■ **RECORDS TO USE**
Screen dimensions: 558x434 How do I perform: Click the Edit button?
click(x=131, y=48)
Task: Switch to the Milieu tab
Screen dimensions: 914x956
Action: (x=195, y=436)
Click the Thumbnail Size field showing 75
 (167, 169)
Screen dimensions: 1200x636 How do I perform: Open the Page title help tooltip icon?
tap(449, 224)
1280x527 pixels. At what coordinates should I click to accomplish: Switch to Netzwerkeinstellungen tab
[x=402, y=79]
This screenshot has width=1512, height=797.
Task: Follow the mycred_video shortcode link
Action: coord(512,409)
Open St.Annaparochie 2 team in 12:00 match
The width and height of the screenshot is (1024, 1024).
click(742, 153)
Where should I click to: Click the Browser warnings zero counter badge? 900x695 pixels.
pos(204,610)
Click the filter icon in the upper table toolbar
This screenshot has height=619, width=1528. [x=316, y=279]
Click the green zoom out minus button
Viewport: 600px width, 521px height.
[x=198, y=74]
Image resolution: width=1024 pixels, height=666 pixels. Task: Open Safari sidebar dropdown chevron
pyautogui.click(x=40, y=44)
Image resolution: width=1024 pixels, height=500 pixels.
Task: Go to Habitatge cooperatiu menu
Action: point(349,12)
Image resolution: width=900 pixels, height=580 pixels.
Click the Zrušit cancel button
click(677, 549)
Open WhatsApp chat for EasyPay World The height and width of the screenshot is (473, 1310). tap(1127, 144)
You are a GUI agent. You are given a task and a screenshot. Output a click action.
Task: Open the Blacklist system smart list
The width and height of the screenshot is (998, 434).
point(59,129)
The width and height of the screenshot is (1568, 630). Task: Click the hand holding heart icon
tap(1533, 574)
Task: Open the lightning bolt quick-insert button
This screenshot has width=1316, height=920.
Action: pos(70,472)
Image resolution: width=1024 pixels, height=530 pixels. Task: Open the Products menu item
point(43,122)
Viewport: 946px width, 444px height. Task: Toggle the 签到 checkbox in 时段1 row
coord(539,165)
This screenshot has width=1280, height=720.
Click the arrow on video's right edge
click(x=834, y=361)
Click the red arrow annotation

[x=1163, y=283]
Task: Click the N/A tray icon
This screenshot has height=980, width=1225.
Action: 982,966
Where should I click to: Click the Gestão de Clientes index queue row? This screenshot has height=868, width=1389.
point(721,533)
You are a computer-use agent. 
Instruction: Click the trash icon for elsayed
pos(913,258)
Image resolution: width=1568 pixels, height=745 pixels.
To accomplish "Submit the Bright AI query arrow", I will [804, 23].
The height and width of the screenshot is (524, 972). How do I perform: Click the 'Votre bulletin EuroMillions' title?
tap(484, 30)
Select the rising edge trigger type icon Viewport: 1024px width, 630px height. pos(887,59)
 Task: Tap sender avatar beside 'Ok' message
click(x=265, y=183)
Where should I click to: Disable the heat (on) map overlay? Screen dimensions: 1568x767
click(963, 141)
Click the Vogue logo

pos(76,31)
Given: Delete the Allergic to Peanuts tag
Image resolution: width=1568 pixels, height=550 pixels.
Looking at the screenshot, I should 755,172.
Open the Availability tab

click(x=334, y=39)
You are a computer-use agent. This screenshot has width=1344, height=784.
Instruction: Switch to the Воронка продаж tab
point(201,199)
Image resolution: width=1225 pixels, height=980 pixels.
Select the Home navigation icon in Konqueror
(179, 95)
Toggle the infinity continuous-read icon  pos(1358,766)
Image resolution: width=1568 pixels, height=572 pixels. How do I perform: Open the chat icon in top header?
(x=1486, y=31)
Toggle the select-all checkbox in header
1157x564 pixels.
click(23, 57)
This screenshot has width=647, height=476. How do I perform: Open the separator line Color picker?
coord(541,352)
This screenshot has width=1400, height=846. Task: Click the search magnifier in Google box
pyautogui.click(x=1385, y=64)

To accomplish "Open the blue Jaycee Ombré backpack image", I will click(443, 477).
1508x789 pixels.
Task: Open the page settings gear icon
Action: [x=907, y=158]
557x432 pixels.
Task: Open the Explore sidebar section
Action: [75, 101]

■ **YOUR TASK**
Among the lines of the data above, find those with the word "computer" and show them.

■ **RESULT**
You are a computer-use agent. 
You are a computer-use agent. This screenshot has width=1344, height=784.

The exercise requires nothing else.